• **INSTRUCTIONS**
#1 In the poetry passage, what was the award that arrived in the mail a few weeks after the Virginia Poetry Society competition?
#2 Please extract the part of the poetry passage starting with "A Handful of" and going on through "them, of course)!".

• **PASSAGE SHOWN**
A Handful of High Coos

The Richmond, VA based literary journal Bottom Shelf Whiskey has published one of my poems and one of my stories. Had a whiskey (natch!) recently with the journal’s estimable young publisher Hunter Reardon and he got me thinking about his new 5-7-5 syllable haiku contest (https://bottom-shelf-whiskey.com/). So here are a few I came up with (illustrated) – message me your own, or better yet, send it in to BSW (you don’t need to illustrate them, of course)!

This Poetry Thang

Last Summer, I was grateful to learn that a pair of my poems had placed in a competition held by the Virginia Poetry Society.  A few weeks later my award, a check for $50, arrived in the mail.  This stunned me.  Over the past 40 years or so, I’ve written hundreds of things that I call poems, attempting to articulate nuggets of insight or awareness with an accessible line that yet rewards rereading.  It’s a fine line to walk, especially nowadays, when the poetry in journals seems divided between the warring camps of confessional blatherers and hermetically sealed puzzle makers.  Of course, the very  idea of spending time writing poetry is absurd, unless you may be one of the English professors who rely on occasional publication to keep your job.  So for me a passionate hobby, I guess you’d call it.  Sometimes I’d send out a batch (this has become easier over the years, thanks to online submissions), and occasionally one would get published.  But getting a check came as such a surprise!  Who knew that a lifetime of scribbling poems could be so lucrative!

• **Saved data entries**
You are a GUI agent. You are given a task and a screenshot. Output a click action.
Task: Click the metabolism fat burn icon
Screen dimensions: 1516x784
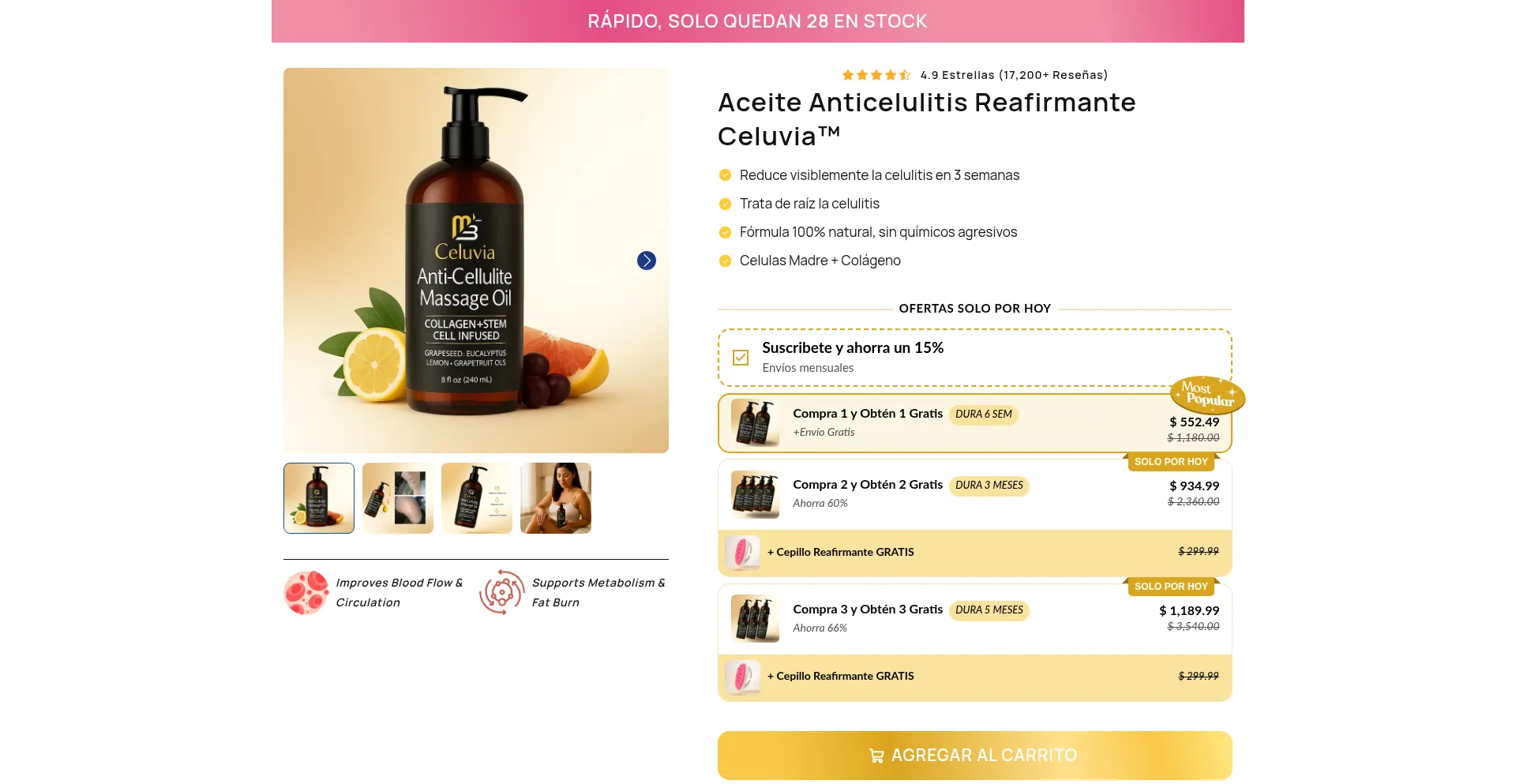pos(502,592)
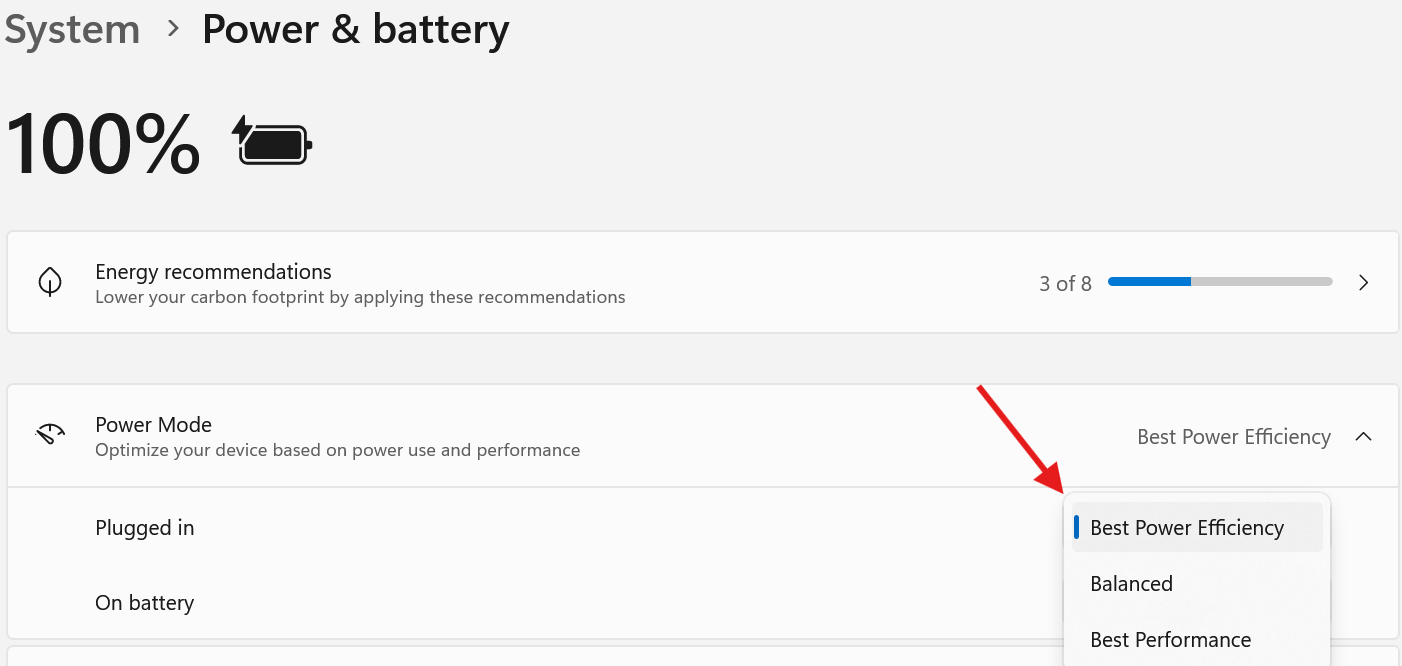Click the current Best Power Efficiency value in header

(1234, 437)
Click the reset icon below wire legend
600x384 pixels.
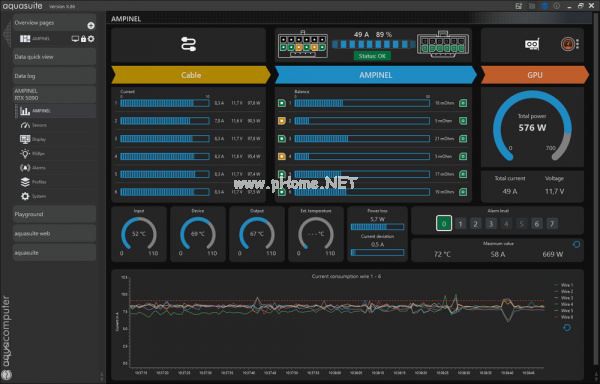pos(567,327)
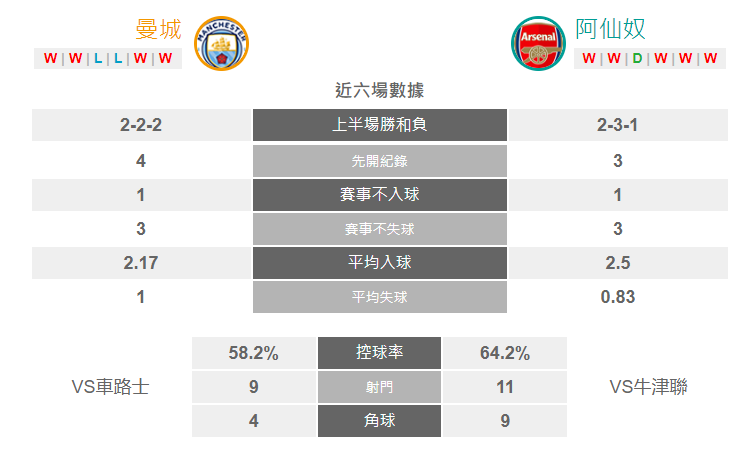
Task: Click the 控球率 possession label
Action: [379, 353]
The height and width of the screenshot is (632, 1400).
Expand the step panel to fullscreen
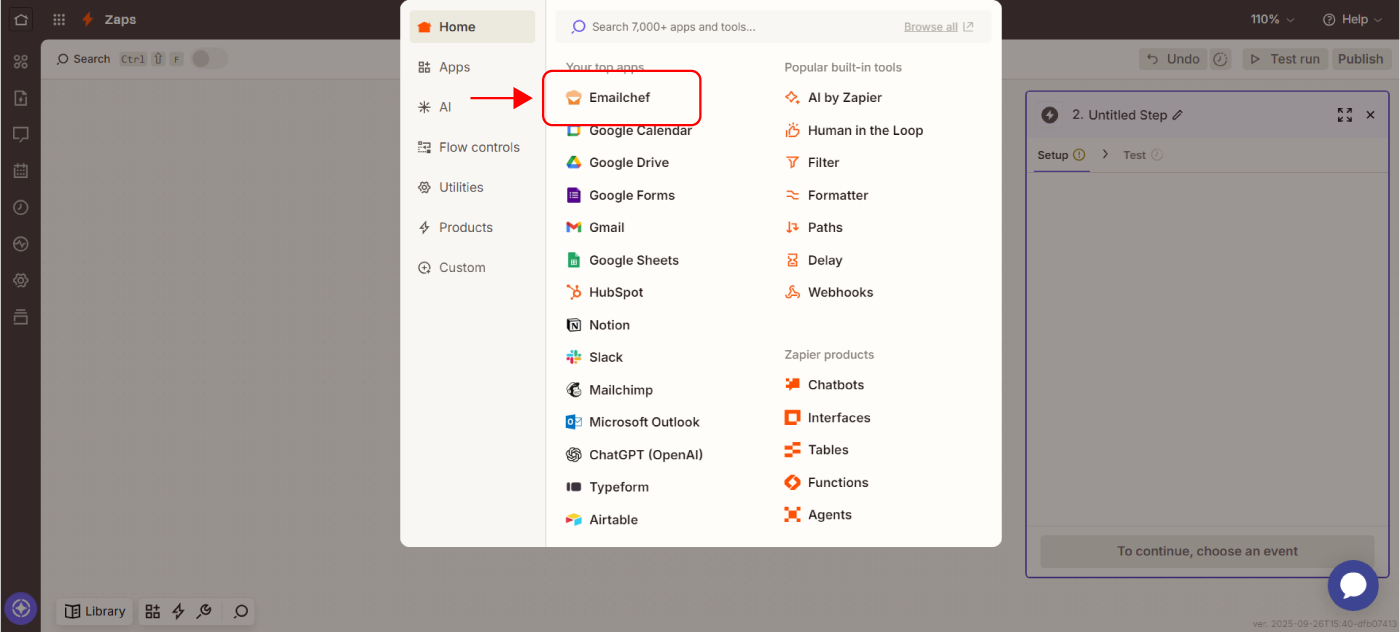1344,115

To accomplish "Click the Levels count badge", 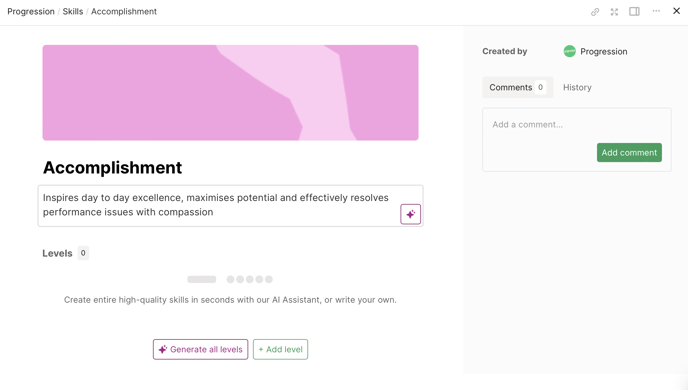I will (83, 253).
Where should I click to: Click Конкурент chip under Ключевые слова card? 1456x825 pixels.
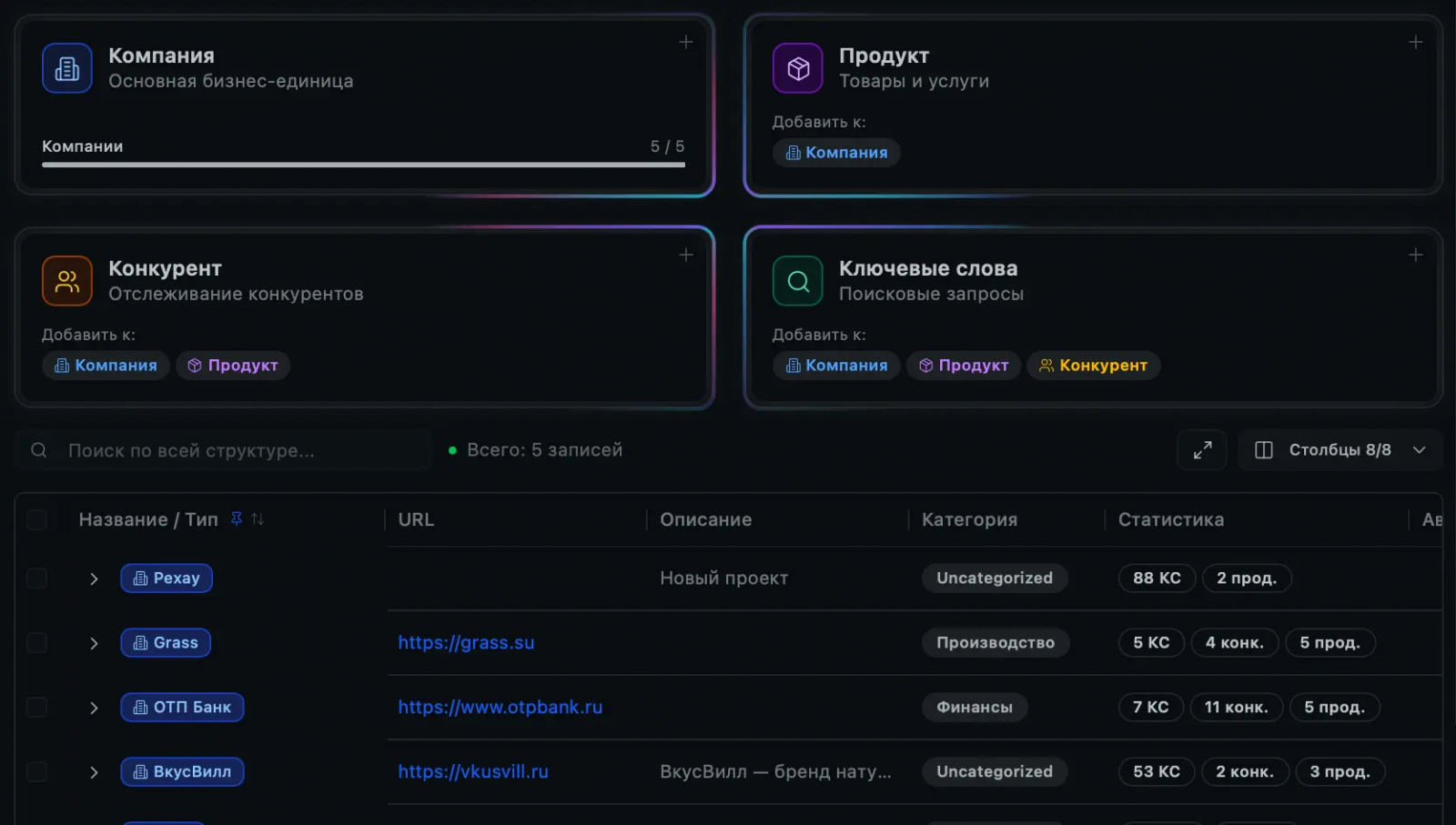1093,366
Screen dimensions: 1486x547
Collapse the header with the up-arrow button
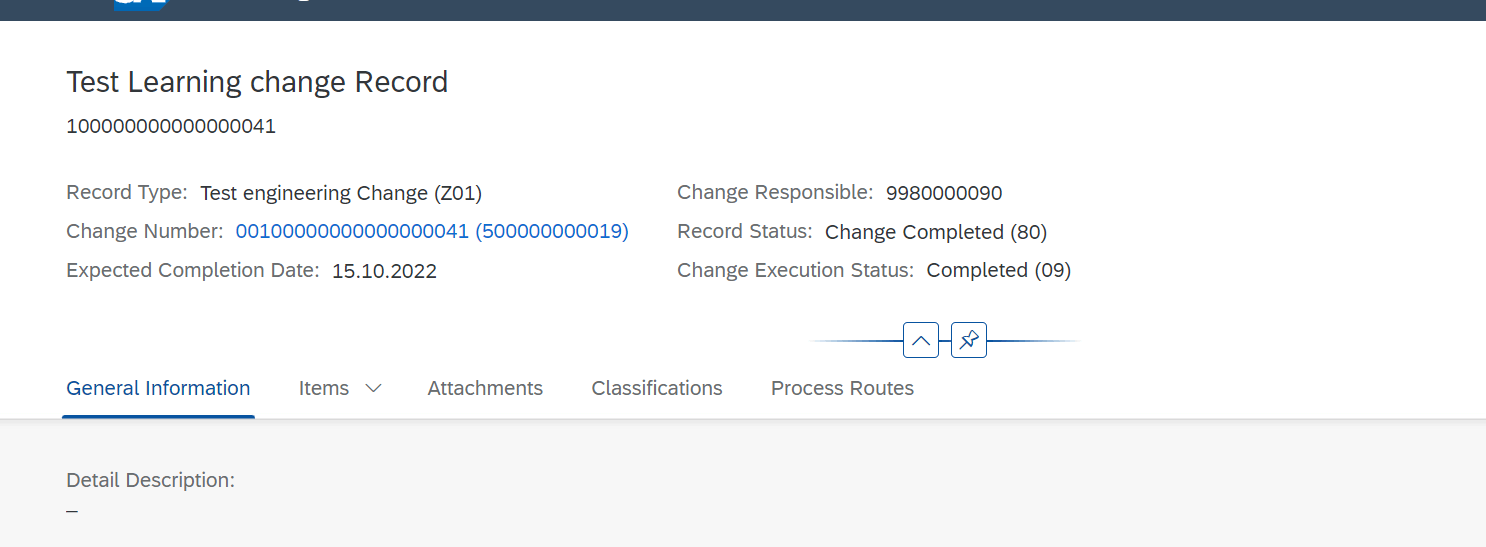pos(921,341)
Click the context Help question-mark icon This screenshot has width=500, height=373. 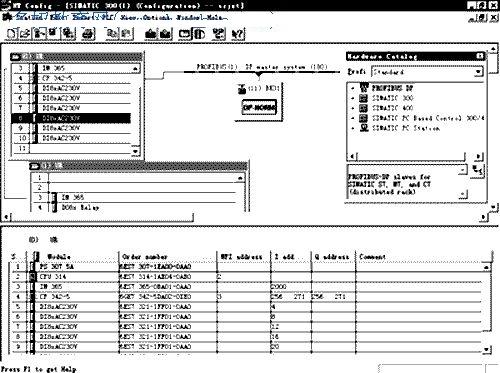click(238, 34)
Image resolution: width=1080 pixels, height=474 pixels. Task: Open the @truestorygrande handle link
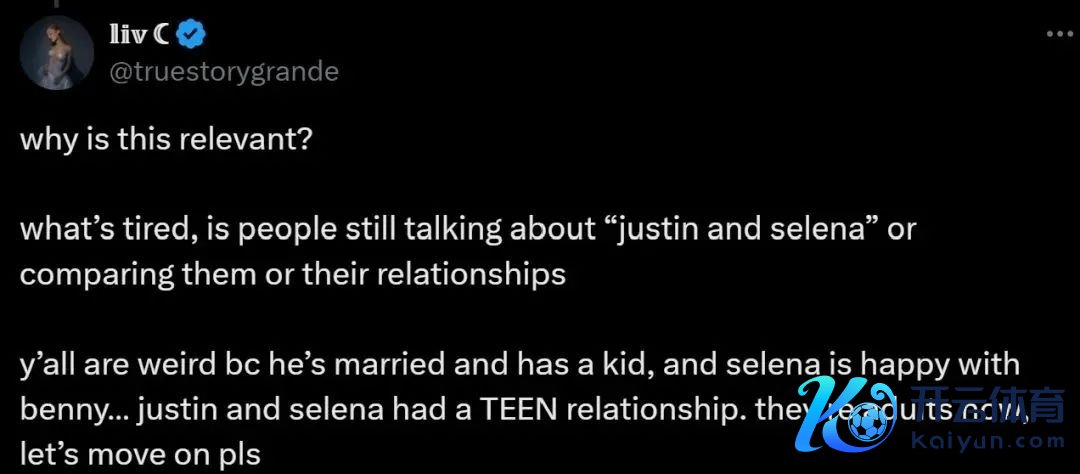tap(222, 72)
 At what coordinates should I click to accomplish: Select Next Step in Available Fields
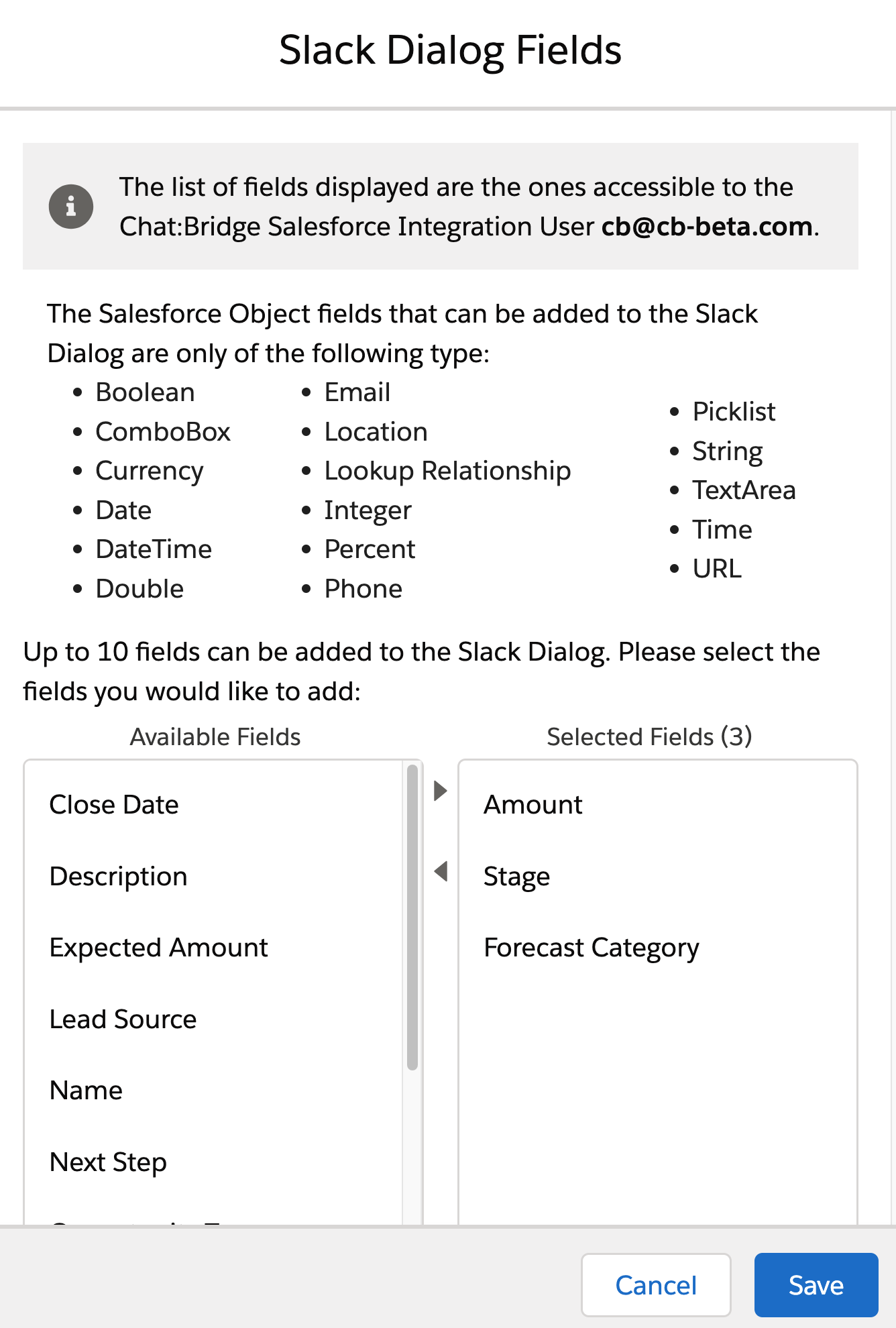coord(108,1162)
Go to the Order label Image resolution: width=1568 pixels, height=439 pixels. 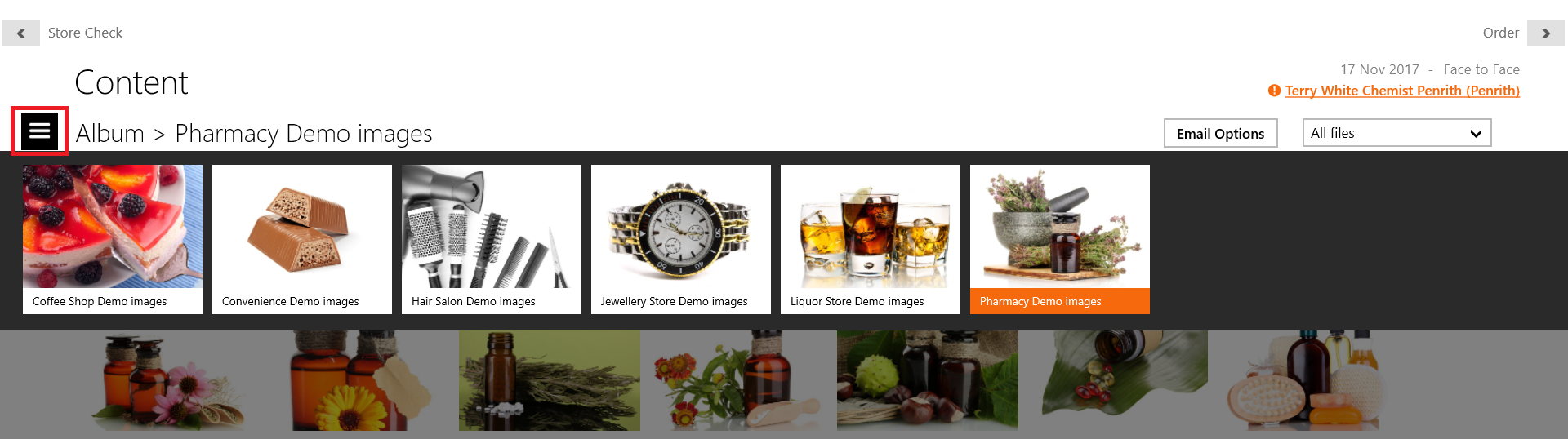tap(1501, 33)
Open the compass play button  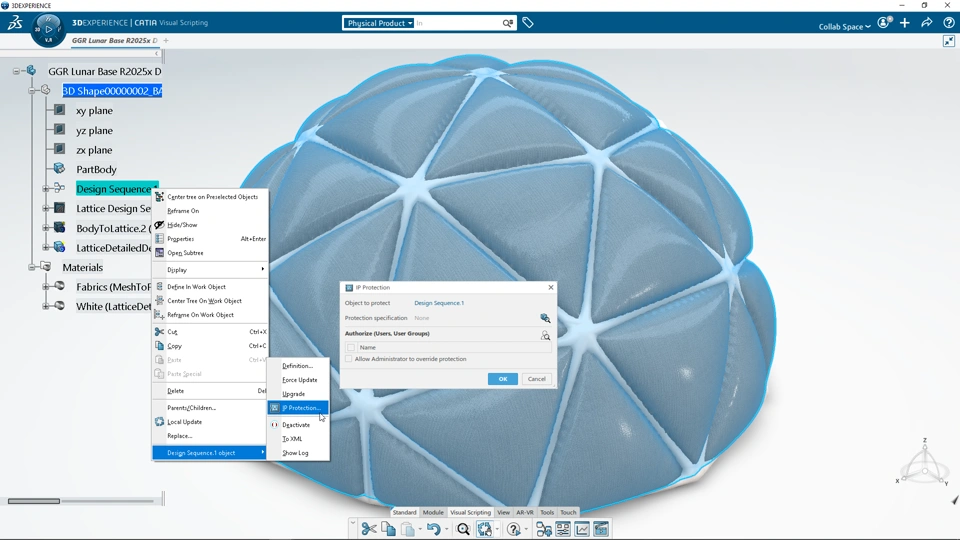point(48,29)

• **RESPONSES BY ITEM NUMBER**
#1 A check for $50.

#2
A Handful of High Coos

The Richmond, VA based literary journal Bottom Shelf Whiskey has published one of my poems and one of my stories. Had a whiskey (natch!) recently with the journal’s estimable young publisher Hunter Reardon and he got me thinking about his new 5-7-5 syllable haiku contest (https://bottom-shelf-whiskey.com/). So here are a few I came up with (illustrated) – message me your own, or better yet, send it in to BSW (you don’t need to illustrate them, of course)!